Top of Data provided

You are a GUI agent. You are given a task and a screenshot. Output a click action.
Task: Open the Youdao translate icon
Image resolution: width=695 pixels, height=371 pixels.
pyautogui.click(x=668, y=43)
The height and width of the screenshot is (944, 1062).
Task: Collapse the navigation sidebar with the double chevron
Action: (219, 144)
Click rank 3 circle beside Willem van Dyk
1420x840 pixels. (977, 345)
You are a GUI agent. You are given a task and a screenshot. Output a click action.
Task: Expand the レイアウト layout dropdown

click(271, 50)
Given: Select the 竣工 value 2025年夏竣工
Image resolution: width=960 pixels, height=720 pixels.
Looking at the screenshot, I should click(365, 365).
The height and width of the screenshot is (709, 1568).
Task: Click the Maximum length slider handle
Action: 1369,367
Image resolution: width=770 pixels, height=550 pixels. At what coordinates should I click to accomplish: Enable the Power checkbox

Bottom of Data provided

> _Exercise instructions_:
All lines from the one holding "Task: Expand the レイアウト layout dropdown" through the final line of the material must be set down exactly, and nothing else may be added.

> _Written solution_:
Task: Expand the レイアウト layout dropdown

click(271, 50)
Given: Select the 竣工 value 2025年夏竣工
Image resolution: width=960 pixels, height=720 pixels.
Looking at the screenshot, I should click(365, 365).
The height and width of the screenshot is (709, 1568).
Task: Click the Maximum length slider handle
Action: 1369,367
Image resolution: width=770 pixels, height=550 pixels. At what coordinates should I click to accomplish: Enable the Power checkbox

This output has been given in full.